> [PASSAGE À EXAMINER]:
Après deux ans, les revenus demeurent faibles
En excluant les auto-entrepreneurs par changement de statut, entre 2009 et 2011, la hausse du revenu moyen est plus marquée pour les femmes (+ 7,1 %) que pour les hommes (+ 2,7 %). Le revenu augmente pour les moins de 50 ans et diminue au-delà. Par secteur, c’est la construction qui génère la plus forte hausse de revenus (+ 5,7 %), devant l’industrie (+ 4,5 %). Dans les services, le revenu s’accroît également (+ 4,0 %) sauf dans les activités scientifiques et techniques et dans l’hébergement et restauration. Les auto-entrepreneurs franciliens enregistrent un repli de leur revenu (− 2,9 %), à l’inverse de ceux installés dans les autres régions (+ 7,0 %). En moyenne, les auto-entrepreneurs qui étaient pluriactifs en 2009 ont un revenu plus dynamique que les autres (+ 9,0 %, contre − 0,4 %).

> [DONNÉES EXTRAITES]:
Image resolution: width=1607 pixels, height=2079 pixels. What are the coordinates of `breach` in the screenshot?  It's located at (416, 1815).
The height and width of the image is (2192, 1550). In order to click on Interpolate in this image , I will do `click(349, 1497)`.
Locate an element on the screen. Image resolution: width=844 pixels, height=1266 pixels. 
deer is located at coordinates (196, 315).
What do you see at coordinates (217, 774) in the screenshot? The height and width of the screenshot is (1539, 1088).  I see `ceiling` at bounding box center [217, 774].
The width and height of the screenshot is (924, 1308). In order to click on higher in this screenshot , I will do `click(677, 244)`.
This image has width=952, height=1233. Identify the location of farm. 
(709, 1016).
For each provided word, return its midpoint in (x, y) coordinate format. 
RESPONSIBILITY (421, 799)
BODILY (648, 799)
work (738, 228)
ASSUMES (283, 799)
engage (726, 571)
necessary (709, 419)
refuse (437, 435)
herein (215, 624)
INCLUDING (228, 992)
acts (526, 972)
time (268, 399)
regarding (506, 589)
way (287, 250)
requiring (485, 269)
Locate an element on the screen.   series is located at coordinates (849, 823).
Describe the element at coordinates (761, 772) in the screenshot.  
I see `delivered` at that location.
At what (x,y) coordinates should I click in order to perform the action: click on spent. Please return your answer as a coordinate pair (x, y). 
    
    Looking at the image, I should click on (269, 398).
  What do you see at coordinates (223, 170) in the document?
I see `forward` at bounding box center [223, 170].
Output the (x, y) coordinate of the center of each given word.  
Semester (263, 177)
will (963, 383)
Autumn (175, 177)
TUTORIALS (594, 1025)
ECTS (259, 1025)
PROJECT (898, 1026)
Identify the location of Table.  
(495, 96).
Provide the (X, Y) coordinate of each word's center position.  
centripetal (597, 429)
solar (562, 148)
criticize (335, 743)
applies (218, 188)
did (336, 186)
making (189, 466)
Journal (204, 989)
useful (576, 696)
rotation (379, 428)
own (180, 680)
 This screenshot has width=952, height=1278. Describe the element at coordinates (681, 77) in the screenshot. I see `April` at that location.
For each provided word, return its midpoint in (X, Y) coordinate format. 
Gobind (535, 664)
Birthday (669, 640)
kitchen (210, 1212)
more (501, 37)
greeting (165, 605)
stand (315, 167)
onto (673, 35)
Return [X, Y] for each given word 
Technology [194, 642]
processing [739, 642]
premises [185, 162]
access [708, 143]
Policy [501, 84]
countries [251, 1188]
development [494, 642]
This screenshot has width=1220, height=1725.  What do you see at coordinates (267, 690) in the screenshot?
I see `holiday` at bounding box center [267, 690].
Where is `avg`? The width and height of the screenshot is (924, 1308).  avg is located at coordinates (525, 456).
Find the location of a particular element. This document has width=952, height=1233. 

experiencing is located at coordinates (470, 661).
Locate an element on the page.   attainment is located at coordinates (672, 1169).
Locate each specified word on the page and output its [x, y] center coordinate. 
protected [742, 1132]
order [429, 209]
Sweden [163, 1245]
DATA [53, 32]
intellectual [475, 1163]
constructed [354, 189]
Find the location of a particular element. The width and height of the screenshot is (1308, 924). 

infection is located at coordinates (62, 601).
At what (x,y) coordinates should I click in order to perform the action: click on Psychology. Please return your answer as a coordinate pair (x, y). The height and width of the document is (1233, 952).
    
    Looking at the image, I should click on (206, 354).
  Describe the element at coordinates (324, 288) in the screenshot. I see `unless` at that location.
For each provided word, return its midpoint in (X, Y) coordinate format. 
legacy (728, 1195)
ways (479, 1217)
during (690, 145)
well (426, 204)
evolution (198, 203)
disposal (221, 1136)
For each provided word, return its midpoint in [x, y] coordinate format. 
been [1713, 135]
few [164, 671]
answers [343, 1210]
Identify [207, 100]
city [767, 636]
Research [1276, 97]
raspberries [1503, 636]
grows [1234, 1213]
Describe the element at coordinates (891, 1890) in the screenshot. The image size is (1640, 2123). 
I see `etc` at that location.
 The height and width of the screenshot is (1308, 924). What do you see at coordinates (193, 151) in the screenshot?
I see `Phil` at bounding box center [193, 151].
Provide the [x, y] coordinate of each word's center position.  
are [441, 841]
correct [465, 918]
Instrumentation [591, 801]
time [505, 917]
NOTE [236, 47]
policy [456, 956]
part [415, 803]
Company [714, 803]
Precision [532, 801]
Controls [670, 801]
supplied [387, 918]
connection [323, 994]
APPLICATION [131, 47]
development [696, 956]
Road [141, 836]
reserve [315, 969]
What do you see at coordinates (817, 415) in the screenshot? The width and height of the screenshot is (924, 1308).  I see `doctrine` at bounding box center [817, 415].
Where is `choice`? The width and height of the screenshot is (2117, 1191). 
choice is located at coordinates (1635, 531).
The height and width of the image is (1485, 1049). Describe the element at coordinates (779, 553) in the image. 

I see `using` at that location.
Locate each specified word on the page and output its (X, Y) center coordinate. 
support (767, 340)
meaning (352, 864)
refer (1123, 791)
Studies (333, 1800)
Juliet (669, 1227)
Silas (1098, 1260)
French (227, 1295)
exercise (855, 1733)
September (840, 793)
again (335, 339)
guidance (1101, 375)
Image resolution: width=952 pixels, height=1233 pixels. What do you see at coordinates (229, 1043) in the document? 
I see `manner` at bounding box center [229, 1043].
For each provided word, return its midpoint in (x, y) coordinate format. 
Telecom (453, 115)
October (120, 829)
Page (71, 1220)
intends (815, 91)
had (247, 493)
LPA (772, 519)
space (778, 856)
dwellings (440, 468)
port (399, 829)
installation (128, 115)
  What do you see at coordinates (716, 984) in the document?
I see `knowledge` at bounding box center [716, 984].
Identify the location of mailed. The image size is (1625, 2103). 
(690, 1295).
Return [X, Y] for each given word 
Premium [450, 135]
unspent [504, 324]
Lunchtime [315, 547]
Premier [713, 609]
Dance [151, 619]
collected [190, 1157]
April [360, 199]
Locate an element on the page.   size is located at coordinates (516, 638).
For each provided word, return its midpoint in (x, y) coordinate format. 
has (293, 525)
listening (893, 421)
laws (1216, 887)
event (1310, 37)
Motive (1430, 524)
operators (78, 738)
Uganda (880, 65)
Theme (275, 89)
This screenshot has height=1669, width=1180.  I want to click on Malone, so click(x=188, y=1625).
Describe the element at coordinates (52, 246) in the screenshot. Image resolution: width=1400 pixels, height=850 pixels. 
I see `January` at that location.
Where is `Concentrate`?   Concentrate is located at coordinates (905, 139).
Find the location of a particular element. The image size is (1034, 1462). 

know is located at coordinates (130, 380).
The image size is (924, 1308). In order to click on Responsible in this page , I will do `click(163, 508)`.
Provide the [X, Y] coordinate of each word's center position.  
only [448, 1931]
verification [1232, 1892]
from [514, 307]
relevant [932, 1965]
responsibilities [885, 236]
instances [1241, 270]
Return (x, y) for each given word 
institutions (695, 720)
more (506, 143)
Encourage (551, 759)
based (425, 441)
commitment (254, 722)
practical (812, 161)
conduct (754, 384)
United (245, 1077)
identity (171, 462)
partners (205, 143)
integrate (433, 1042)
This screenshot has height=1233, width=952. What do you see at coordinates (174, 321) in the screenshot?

> [TÂCHES À RÉALISER]:
1: Pour chacune des affirmations suivantes sur le passage consacré aux revenus des auto-entrepreneurs, répondez par oui ou par non et citez les mots exacts du passage qui tranchent la question.
(a) La hausse du revenu moyen est plus forte pour les femmes que pour les hommes.
(b) L'industrie est le secteur qui connaît la plus forte hausse de revenus.
(c) Le revenu des auto-entrepreneurs franciliens augmente.
2: Répondez brièvement aux questions suivantes à l'aide du passage sur les revenus des auto-entrepreneurs.
(a) Au-delà de quel âge le revenu diminue-t-il ?
(b) De combien le revenu s'accroît-il dans les services ?
(c) Quelle est l'évolution du revenu des auto-entrepreneurs qui étaient pluriactifs en 2009 ?

> [RÉSULTATS ORDONNÉS]:
1:
(a) Oui : « la hausse du revenu moyen est plus marquée pour les femmes (+ 7,1 %) que pour les hommes (+ 2,7 %) ».
(b) Non : « c’est la construction qui génère la plus forte hausse de revenus (+ 5,7 %), devant l’industrie (+ 4,5 %) ».
(c) Non : « Les auto-entrepreneurs franciliens enregistrent un repli de leur revenu (− 2,9 %) ».

2:
(a) Au-delà de 50 ans.
(b) De 4,0 %.
(c) Une hausse de 9,0 %.